A path-integral molecular dynamics simulation of diamond

TL;DR

This study uses path integral molecular dynamics with a tight-binding Hamiltonian to explore quantum effects on diamond's electronic and vibrational properties, revealing temperature-dependent behaviors consistent with experiments.

Contribution

It introduces a combined path integral and tight-binding approach to quantify quantum and thermal effects on diamond's properties.

Findings

Zero-point vibrations reduce the electronic gap by 10%.

The temperature dependence of the optical phonon matches experimental trends.

Predicted elastic constant shifts align reasonably with experimental data.

Abstract

Diamond is studied by path integral molecular dynamics simulations of the atomic nuclei in combination with a tight-binding Hamiltonian to describe its electronic structure and total energy. This approach allows us to quantify the influence of quantum zero-point vibrations and finite temperatures on both the electronic and vibrational properties of diamond. The electron-phonon coupling mediated by the zero-point vibration reduces the direct electronic gap of diamond by 10 %. The calculated decrease of the direct gap with temperature shows good agreement with the experimental data available up to 700 K. Anharmonic vibrational frequencies of the crystal have been obtained from a linear-response approach based on the path integral formalism.

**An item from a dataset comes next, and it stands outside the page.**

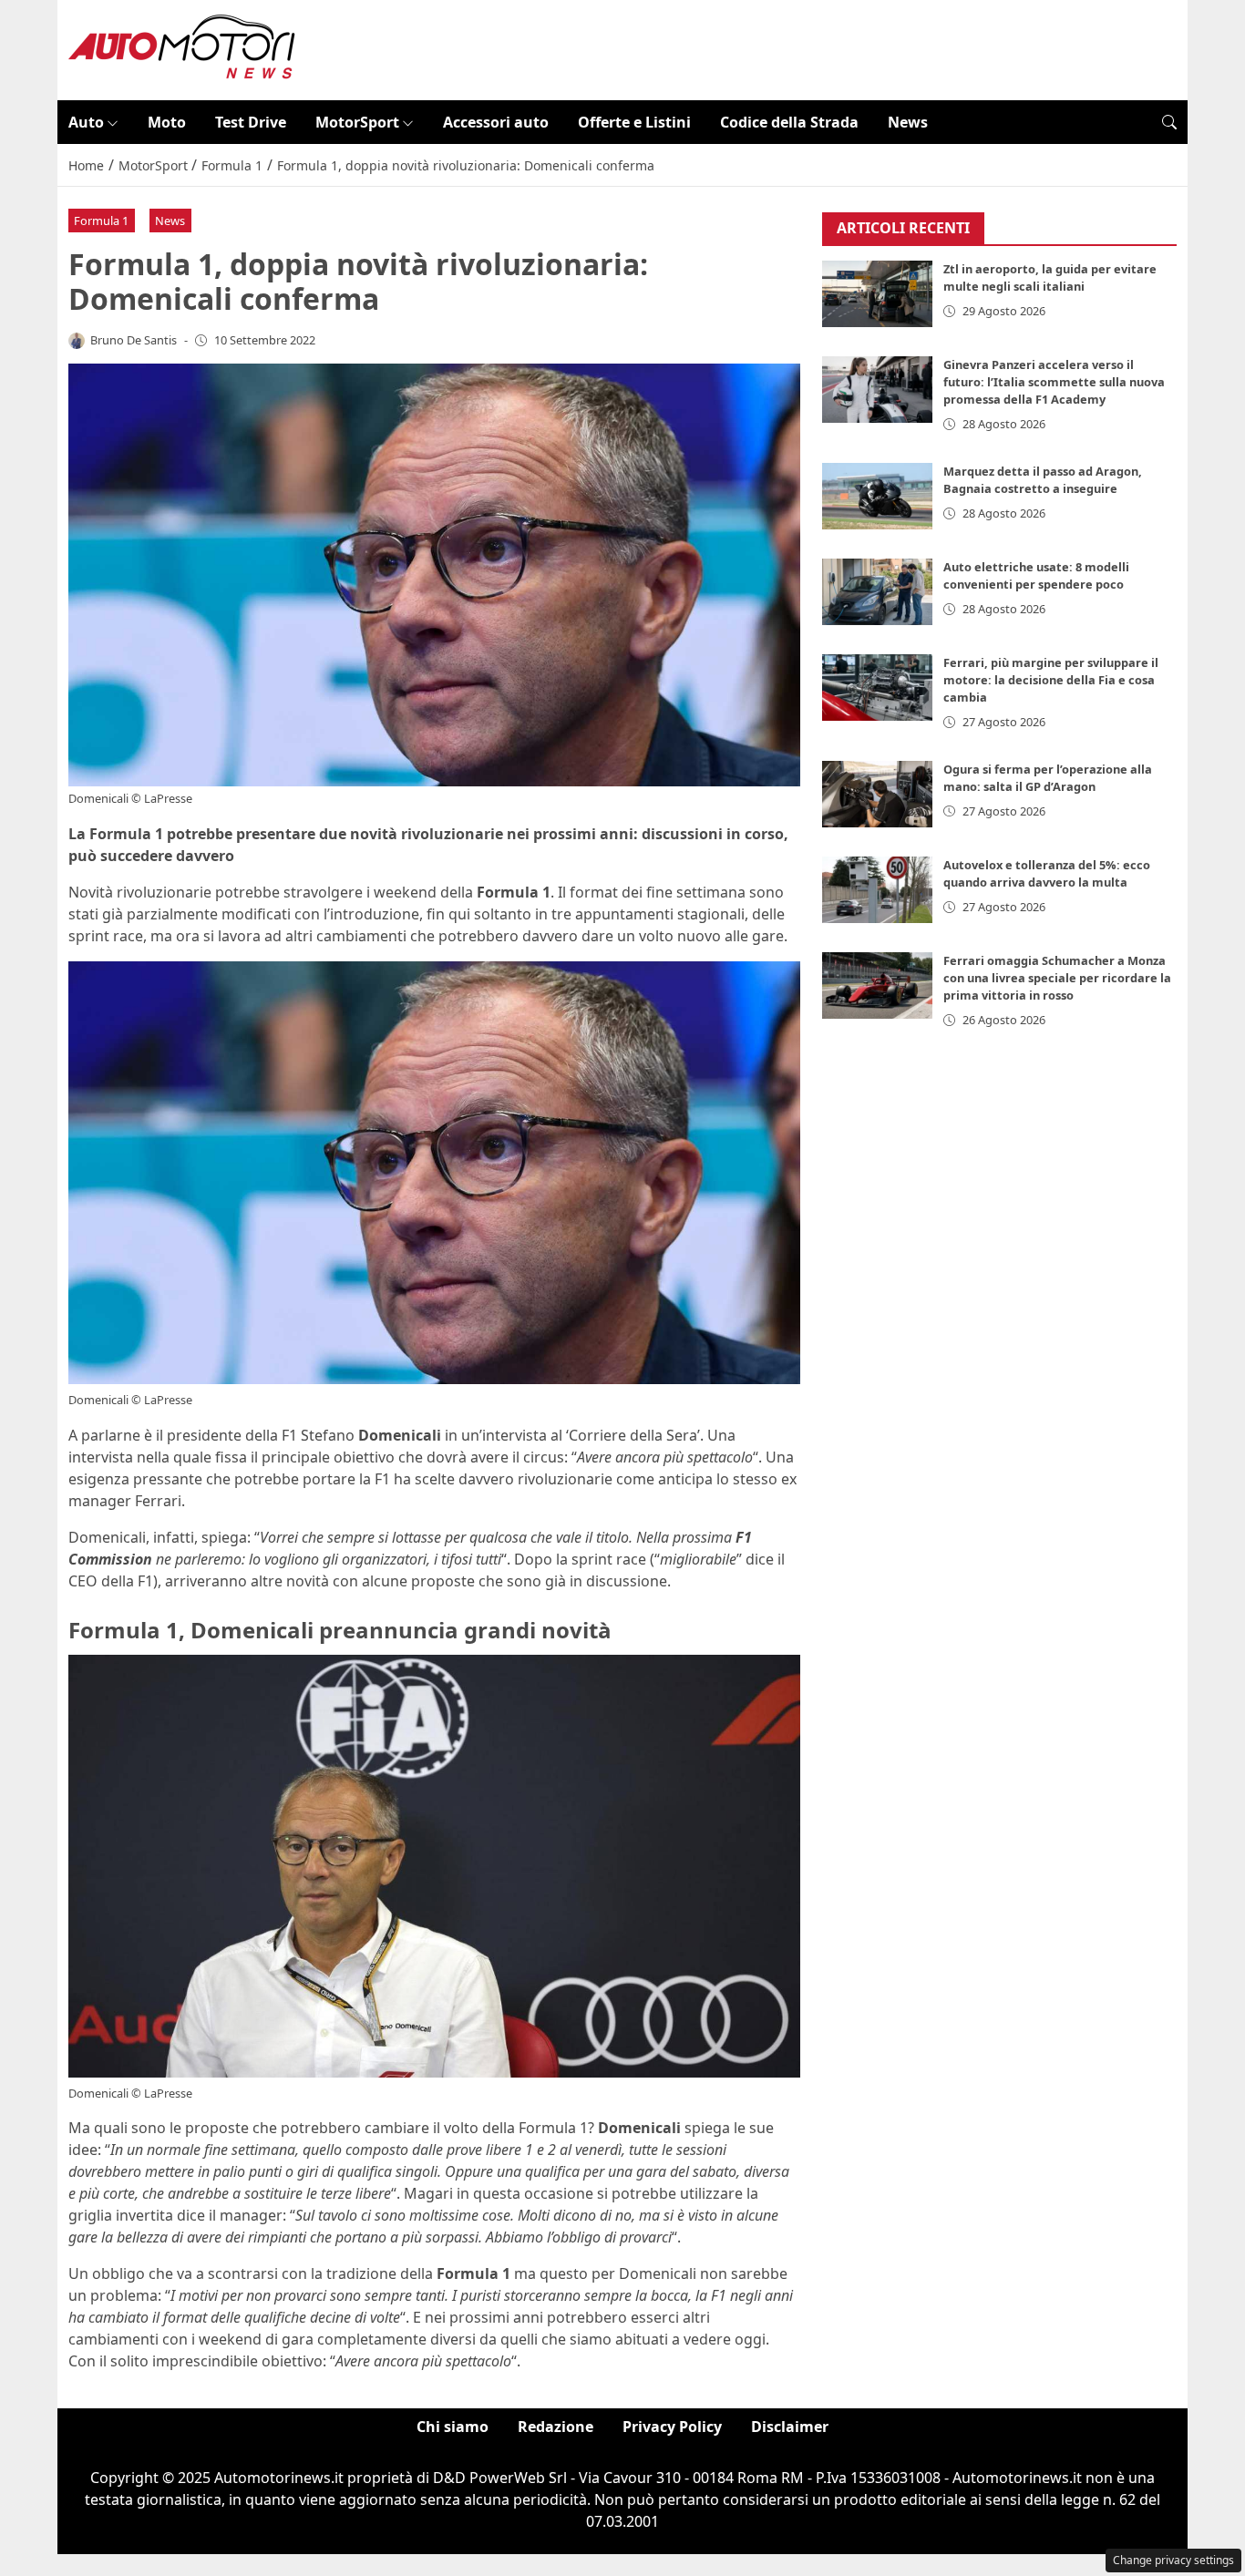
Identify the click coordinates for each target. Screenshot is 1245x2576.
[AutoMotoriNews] (182, 48)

In particular, the temperature dependence of the zone-center optical phonon has been derived from the simulations. The anharmonicity of the interatomic potential produces a red shift of this phonon frequency.At temperatures above 500 K, this shift is overestimated in comparison to available experimental data. The predicted temperature shift of the elastic constant c_{44} displays reasonable agreement with the available experimental results.